_TASK INSTRUCTIONS_: From the first line to the last, reproduce the records exactly.

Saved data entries
# # #

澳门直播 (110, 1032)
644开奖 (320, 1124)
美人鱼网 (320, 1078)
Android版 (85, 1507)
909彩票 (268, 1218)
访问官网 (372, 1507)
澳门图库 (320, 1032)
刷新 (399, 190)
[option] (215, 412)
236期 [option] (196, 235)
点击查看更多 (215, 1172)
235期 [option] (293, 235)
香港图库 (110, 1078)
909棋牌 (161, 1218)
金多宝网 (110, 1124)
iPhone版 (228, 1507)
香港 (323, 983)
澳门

# # #

_TASK SOLUTION_:
澳门直播 (110, 1032)
644开奖 (320, 1124)
美人鱼网 (320, 1078)
Android版 (85, 1507)
909彩票 (268, 1218)
访问官网 (372, 1507)
澳门图库 (320, 1032)
刷新 (399, 190)
[option] (215, 412)
236期 [option] (196, 235)
点击查看更多 (215, 1172)
235期 [option] (293, 235)
香港图库 (110, 1078)
909棋牌 (161, 1218)
金多宝网 (110, 1124)
iPhone版 (228, 1507)
香港 (323, 983)
澳门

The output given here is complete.